My local uni is deploying a JupyterHub instance for use by students, which has not been made public but which I have access to. They have installed a few julia kernels for different julia versions, and it all works nicely.
The only hickups for users are due to the fact that JupyterHub is based on JupyterLab: packages like Interact.jl that haven’t yet caught up with the switch from jupyter notebook to jupyterlab.
It did take the cluster admins some work to figure out that they need to be careful about not leaking global/central JULIA_DEPOT paths into the depot paths of user sessions, so that when users add packages those get installed in folders they are privy to. It was mostly smooth sailing after that from what I can tell.
which is my favourite so far. It can persist the image, so you can pacakgeCompile afew packages and save them. I have requested a $10 a month tier that is more aligned with the silver in Juliabox.
Did anyone read this blog post about the struggle of open source within academcy and CoCalc? Makes me want to support Cocalc. I had a spin of their Julia notebook and it has DataFrames and Plots pre-installed. It’s a bit slow but it’s the unpaid tier.
I saw it pop up on slack. Since this conversation originally started I’ve discovered a lot of different ways to make code interactive online. It seems like an increasingly saturated market. I wonder how important it will be to have JuliaBox as these services continue to grow.

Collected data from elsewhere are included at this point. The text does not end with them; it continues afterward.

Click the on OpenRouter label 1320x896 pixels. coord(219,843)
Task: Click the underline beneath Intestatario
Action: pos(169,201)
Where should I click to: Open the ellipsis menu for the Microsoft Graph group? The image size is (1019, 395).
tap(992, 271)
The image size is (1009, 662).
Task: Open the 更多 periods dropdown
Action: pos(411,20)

Btw, Nextjournal also has a strong focus on Julia
I’m basically full time employed to improve Julia’s usability at Nextjournal
If you find anything Julia related that works sub optimal, let me know!
I appreciate the need to keep JuliaBox financially viable. However, for academics trying to introduce Julia to students, the current subscription model will mean that we will have to remove our coding courses that rely on JuliaBox, and this means that lots of students will forgo an introduction to Julia.

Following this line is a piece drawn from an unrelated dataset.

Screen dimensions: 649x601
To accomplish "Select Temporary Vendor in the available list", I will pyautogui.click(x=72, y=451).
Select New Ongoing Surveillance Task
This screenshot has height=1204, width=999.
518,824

What about providing 100 hrs free per year, then some kind of pay-as-you-go option thereafter, e.g. $7 for an additional 100 hrs.
This subscription model would not preclude those of us who do not receive financial support to run our courses and continue to introduce students to Julia.

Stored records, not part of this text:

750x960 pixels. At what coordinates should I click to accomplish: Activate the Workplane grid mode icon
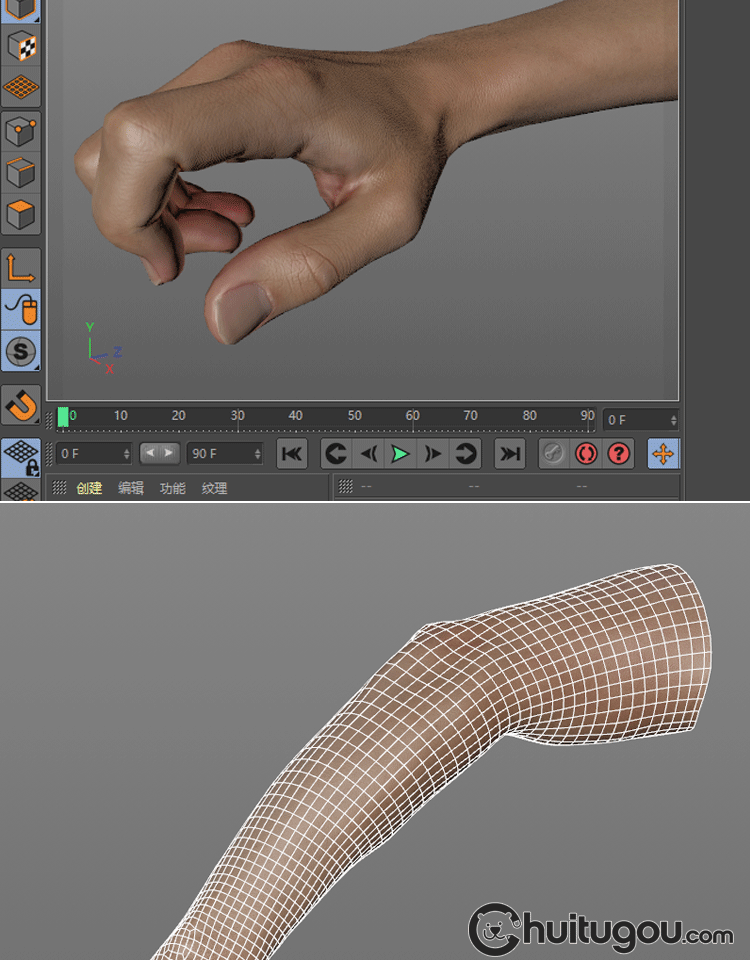[20, 87]
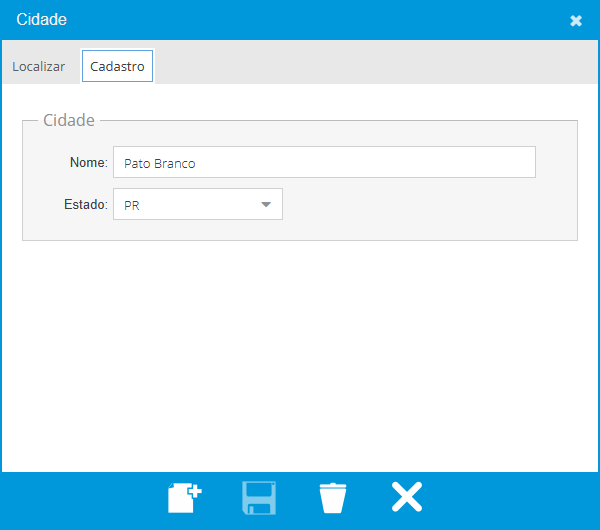Click the Estado field label
Viewport: 600px width, 530px height.
pyautogui.click(x=85, y=205)
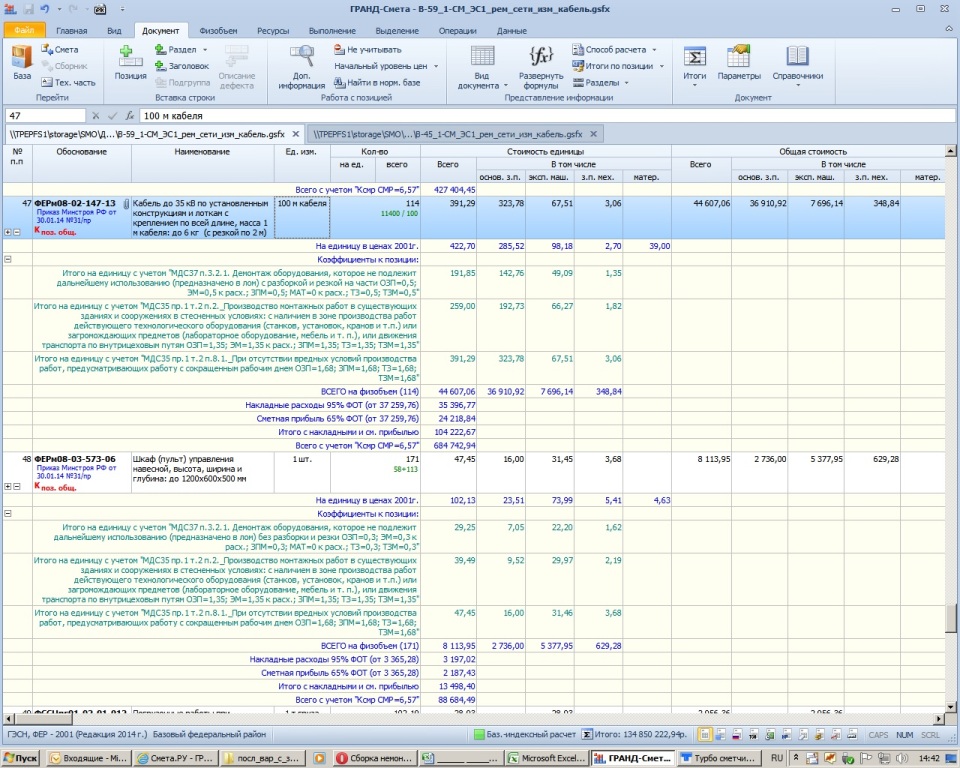The width and height of the screenshot is (960, 768).
Task: Click the Смета button in Перейти group
Action: 60,49
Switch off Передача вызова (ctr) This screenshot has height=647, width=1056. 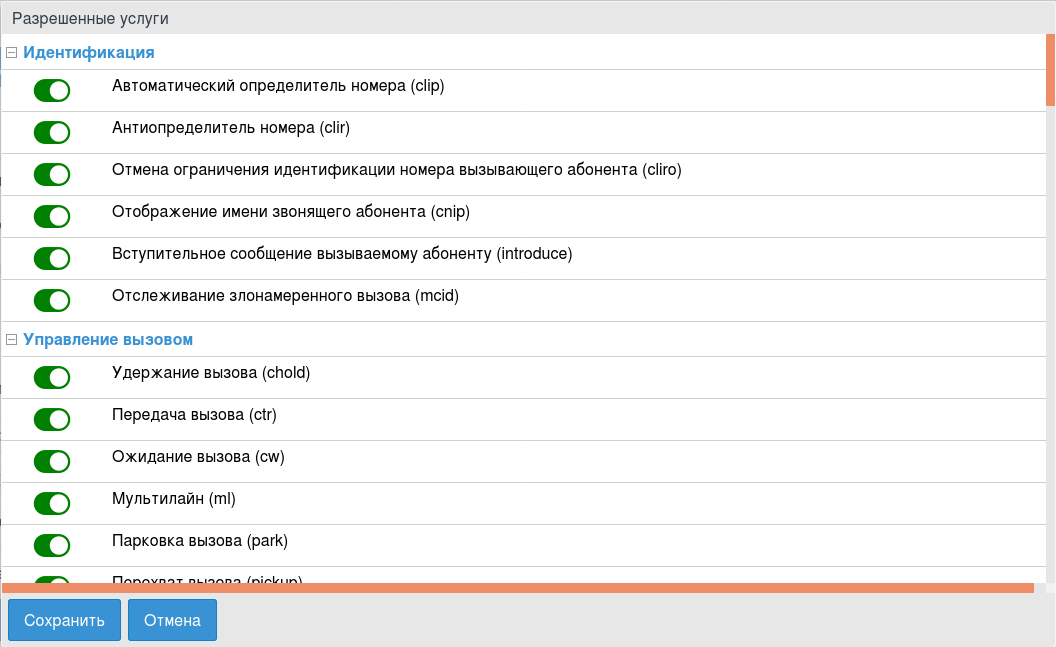(52, 419)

We had 15 student in the cohort this year, but it depends on enrolments. We were considering implementing the workshop in another course which typically gets about 50 students, but that is up in the air at the moment.
The issue isn’t really for these students, because they could sign up for a 30 day free trial of JuliaBox for the workshop. The issue is for the academics (me and my colleagues) who requires the use of JuliaBox to maintain the course and update it, typically for only 2 weeks prior to the workshop. We also might introduce the odd research student to JuliaBox before they eventually download a local version of Julia, which typically might be the odd login sporadically 3-5 times throughout the year. We are not heavy users of JuliaBox, I think 100 free hrs per year of use would enable us to continue introducing students to coding in Julia.
I just tried mybinder.org in a class (of 15 students) and it was not that great. There is no way to save progress and come back later; even after the 15min break some student’s sessions were timed out and they had to start from scratch. For their homework, I recommended to them to use nextjournal.com, which does allow to save progress and is free as well (payed for more stuff though). However, for next year, I’ll try to get a university JupyterHub installation setup.